[英]Exclude rows from pandas DataFrame based on rounding condition
How can I exclude rows from my df where when rounded value to 2 decimals of column Legs is = to wings column value? 当四舍五入到列Legs的小数点后两位等于=展开列值时,如何从df中排除行?
import pandas as pd
d = {'legs': [2.051, 4.07, 8.298, 0.234],'wings': [2.05, 4.179,8.903,0.294],'seen': ['five', 'one', 'two', 'four']}
df = pd.DataFrame(data=d)
print(df)
in this case, it should drop first row ,when rounding column legs 2.05 its equal to 2.05 on column Wings. 在这种情况下,当将列支脚舍入2.05等于在列Wings上的2.05时,它应该掉落第一行。
Use np.close
. 使用
np.close
。 Either setting the tolerance, 设置公差
pd.np.isclose(df.legs, df.wings, atol=1e-2)

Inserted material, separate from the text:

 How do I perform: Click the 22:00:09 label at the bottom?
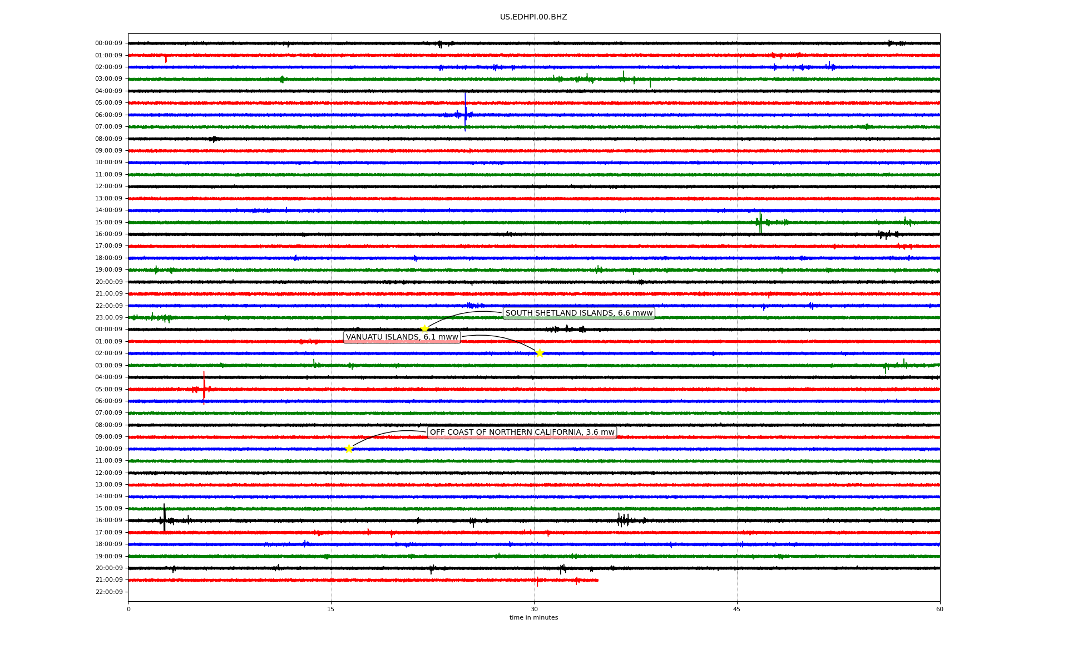coord(108,592)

# array([ True, False, False, False])
Or, explicitly rounding both columns to the desired precision, 或者,将两列显式舍入到所需的精度,
pd.np.isclose(df.legs.round(2), df.wings)
# array([ True, False, False, False])
Will do. 会做。
df[~pd.np.isclose(df.legs.round(2), df.wings)]
legs seen wings
1 4.070 one 4.179
2 8.298 two 8.903
3 0.234 four 0.294
Here is my solution, let me know if this works for you. 这是我的解决方案,请告诉我这是否适合您。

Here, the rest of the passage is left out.